I recall the excitement of watching the Aer Lingus Airbus pull up to the gate at Boston’s Logan Airport for our last trip a lifetime ago. “That’s us,” I told Libby, who rolled her eyes as if she were bestowing upon me the “Most Bleeding Obvious Award for Outstanding Obviousness Award (presented by the Department of Redundancy Department).”

We had planned ahead and ponied up the extra dough for the front seats near the entrance so we wouldn’t have some dolt in front of us dropping his seat into our laps the nanosecond the front wheels left the tarmac. There was the ethereal boarding music, Enya, I believe.

Then the red headed cartoon man showed all the befuddled passengers how easily they could unlock their safety belts and was shocked, himself, to find out that smoking was prohibited. He stored his briefcase in a cavernous area under the seat before him that, in reality is only big enough for the front half of your shoes?

There it is, the green Eejit There it is, the green and white plane bringing us back home

The first thing I always do on the trans-Atlantic flight to Ireland is to check the entertainment in the latest issue of Cara. I’ll not say this lightly, Cara isn’t bad at all when compared to magazines on U.S. airlines, which all seem to assume that everyone is really into golf and business acquisitions.

However, Aer Lingus is a big fan of pop music, and I’m not talking the Monkees crooning out an old Neil Diamond hit for the 98 percent of adults on the plane, no. They prefer the kind that makes even tweenagers ask, “what’s this load of bullocks?” But I digress, because I’ve been informed that I’m a crusty old man and people like all sorts of music. Ah well.

Thank the stars Aer Lingus gives you entertainment choices. Life was considerably more difficult crossing the pond when there was only the one video, but then again, they used to fill you up on all the bevvy you could stomach back then and didn’t ask for anything in return.

I recall one time when the flight attendant asked if I wanted another can of Guinness. I replied in the affirmative and she asked if I wanted two. I was a bit shocked, but I answered swiftly lest she see her blunder: yes.

Of course, now they sell me one, then come by to see if I’d like to purchase a second, and that’s it. I suppose with all the airline rage fueled by alcohol I can hardly blame them.

* [Stored rows]
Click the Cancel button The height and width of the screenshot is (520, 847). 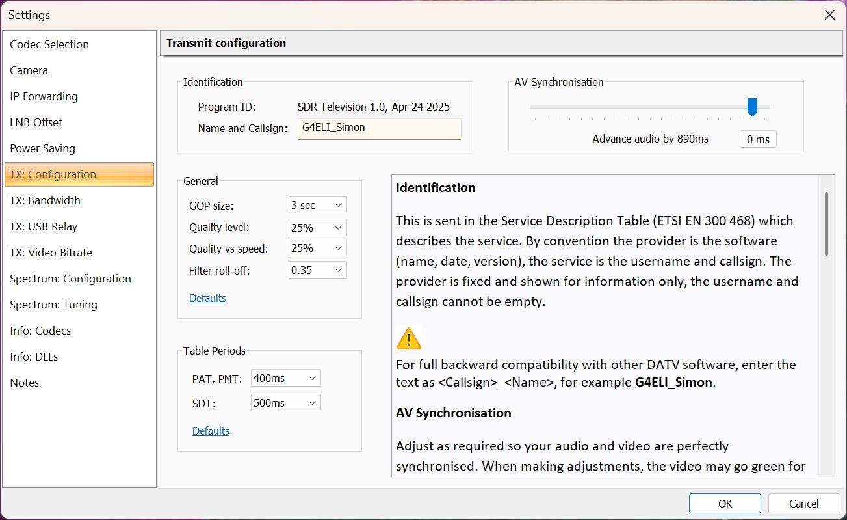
--
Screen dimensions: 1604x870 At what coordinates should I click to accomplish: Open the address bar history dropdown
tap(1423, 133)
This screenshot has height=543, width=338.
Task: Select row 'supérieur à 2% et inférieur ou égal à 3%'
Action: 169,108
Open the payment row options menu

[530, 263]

* [Tasks to carry out]
(A) Answer these questions using the text about the Aer Lingus flight:
(i) At which airport did the Aer Lingus Airbus pull up to the gate?
(ii) What is the name of the magazine the writer checks first on the trans-Atlantic flight?
(iii) What drink did the flight attendant offer the writer?
(B) List every musician or band named in the text about the Aer Lingus flight.
(C) Echo the part of the text about the Aer Lingus flight that begins at the words "Thank the stars" and stops after "hardly blame them.".

* [Task responses]
(A)
(i) Boston’s Logan Airport
(ii) Cara
(iii) A can of Guinness

(B)
Enya
The Monkees
Neil Diamond

(C)
Thank the stars Aer Lingus gives you entertainment choices. Life was considerably more difficult crossing the pond when there was only the one video, but then again, they used to fill you up on all the bevvy you could stomach back then and didn’t ask for anything in return.

I recall one time when the flight attendant asked if I wanted another can of Guinness. I replied in the affirmative and she asked if I wanted two. I was a bit shocked, but I answered swiftly lest she see her blunder: yes.

Of course, now they sell me one, then come by to see if I’d like to purchase a second, and that’s it. I suppose with all the airline rage fueled by alcohol I can hardly blame them.